■ What the task requires ■
Only the lines below from the one containing "Task: Open the Destination Region dropdown" to the one containing "Task: Select the External APIs heading" should be repeated, both included and unchanged.
[[ Material for this exercise, beginning ]]
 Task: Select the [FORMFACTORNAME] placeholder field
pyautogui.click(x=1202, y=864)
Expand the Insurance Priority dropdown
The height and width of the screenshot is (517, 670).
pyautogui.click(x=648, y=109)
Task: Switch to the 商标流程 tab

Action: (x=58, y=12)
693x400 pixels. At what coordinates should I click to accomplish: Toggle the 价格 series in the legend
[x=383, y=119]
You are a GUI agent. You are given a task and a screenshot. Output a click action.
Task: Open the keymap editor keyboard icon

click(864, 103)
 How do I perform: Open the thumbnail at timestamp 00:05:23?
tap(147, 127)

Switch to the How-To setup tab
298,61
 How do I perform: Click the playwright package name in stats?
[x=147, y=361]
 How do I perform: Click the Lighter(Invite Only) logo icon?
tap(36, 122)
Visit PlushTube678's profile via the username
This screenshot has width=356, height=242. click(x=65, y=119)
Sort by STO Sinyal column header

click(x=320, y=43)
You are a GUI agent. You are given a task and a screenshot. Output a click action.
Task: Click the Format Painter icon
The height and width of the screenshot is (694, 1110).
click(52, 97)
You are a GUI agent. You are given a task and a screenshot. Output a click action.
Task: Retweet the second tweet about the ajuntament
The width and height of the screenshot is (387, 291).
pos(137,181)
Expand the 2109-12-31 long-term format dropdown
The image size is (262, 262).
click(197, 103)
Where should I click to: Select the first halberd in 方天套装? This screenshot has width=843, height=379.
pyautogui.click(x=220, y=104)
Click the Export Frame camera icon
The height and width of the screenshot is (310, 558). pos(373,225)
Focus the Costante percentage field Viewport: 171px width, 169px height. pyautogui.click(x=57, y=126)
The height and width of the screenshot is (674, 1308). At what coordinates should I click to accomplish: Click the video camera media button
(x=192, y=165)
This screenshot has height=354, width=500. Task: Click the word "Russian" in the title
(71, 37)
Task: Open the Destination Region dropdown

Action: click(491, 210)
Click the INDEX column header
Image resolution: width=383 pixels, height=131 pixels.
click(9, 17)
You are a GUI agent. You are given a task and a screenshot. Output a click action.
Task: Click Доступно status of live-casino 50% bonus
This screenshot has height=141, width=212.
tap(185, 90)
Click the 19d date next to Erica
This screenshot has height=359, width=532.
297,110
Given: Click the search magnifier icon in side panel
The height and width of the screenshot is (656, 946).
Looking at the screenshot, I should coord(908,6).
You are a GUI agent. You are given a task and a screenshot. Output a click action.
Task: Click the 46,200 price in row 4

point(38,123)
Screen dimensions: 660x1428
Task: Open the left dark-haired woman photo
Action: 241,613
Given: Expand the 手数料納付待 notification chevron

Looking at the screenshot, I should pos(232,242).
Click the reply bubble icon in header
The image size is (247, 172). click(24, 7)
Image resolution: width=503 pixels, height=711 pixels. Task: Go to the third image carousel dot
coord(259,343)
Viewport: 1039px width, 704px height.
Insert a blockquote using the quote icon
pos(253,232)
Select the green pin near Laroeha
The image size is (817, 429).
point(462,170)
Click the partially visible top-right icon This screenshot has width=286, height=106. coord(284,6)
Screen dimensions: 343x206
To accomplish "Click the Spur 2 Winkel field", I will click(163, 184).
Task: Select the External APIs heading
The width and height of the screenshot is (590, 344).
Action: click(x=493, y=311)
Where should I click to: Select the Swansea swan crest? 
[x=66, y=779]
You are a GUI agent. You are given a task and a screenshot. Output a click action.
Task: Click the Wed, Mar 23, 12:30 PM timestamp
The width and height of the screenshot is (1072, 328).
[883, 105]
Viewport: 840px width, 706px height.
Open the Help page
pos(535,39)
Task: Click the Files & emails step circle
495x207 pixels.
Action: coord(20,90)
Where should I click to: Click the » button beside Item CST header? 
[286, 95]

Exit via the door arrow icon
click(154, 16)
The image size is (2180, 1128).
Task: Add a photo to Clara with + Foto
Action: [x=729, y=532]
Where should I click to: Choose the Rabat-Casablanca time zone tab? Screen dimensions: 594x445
[[ Material for this exercise, end ]]
■ Task solution ■
Task: Open the Destination Region dropdown

Action: click(491, 210)
Click the INDEX column header
Image resolution: width=383 pixels, height=131 pixels.
click(9, 17)
You are a GUI agent. You are given a task and a screenshot. Output a click action.
Task: Click Доступно status of live-casino 50% bonus
This screenshot has height=141, width=212.
tap(185, 90)
Click the 19d date next to Erica
This screenshot has height=359, width=532.
297,110
Given: Click the search magnifier icon in side panel
The height and width of the screenshot is (656, 946).
Looking at the screenshot, I should coord(908,6).
You are a GUI agent. You are given a task and a screenshot. Output a click action.
Task: Click the 46,200 price in row 4

point(38,123)
Screen dimensions: 660x1428
Task: Open the left dark-haired woman photo
Action: 241,613
Given: Expand the 手数料納付待 notification chevron

Looking at the screenshot, I should pos(232,242).
Click the reply bubble icon in header
The image size is (247, 172). click(24, 7)
Image resolution: width=503 pixels, height=711 pixels. Task: Go to the third image carousel dot
coord(259,343)
Viewport: 1039px width, 704px height.
Insert a blockquote using the quote icon
pos(253,232)
Select the green pin near Laroeha
The image size is (817, 429).
point(462,170)
Click the partially visible top-right icon This screenshot has width=286, height=106. coord(284,6)
Screen dimensions: 343x206
To accomplish "Click the Spur 2 Winkel field", I will click(163, 184).
Task: Select the External APIs heading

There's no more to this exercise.